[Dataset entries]
* * *
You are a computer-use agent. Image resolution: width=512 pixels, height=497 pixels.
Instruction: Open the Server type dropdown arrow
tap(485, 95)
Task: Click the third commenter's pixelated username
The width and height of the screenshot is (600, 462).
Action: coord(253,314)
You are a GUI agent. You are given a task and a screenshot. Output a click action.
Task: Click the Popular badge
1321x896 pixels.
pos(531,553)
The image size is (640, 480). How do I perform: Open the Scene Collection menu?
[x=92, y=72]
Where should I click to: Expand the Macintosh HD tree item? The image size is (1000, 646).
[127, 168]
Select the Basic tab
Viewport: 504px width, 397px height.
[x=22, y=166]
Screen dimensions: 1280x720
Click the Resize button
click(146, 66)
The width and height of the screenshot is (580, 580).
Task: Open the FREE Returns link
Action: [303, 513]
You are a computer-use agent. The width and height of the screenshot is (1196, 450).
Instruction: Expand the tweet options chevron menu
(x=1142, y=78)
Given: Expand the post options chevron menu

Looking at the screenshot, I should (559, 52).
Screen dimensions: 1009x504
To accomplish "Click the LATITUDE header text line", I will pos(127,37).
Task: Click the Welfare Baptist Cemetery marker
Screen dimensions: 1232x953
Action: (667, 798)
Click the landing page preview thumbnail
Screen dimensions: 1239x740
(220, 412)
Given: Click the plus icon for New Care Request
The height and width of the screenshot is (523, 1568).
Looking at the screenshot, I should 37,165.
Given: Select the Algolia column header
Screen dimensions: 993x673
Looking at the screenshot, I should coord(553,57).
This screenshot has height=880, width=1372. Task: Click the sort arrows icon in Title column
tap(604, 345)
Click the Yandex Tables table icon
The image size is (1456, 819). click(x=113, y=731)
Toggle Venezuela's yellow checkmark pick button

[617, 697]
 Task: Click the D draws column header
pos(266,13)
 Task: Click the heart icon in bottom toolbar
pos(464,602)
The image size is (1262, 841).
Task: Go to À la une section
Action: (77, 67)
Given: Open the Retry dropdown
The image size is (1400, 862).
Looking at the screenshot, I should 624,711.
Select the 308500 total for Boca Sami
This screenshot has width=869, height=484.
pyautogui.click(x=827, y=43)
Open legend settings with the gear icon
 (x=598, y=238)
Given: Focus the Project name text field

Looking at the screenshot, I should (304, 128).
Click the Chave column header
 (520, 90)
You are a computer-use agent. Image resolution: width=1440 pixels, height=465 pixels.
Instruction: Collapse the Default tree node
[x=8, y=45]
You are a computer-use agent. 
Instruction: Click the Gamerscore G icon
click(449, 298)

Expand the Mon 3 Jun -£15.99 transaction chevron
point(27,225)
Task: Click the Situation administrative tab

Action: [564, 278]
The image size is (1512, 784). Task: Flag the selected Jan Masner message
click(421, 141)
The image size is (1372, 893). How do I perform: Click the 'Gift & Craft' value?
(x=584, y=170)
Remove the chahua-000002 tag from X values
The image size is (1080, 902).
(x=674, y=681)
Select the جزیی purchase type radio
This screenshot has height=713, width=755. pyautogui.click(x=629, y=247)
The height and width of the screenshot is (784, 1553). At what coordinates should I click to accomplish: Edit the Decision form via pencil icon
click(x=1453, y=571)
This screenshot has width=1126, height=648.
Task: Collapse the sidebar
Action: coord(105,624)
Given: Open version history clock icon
* * *
#### TASK BRIEF:
Nothing but a number is needed: the count of lines above that contain "computer".

#### EXERCISE SOLUTION:
4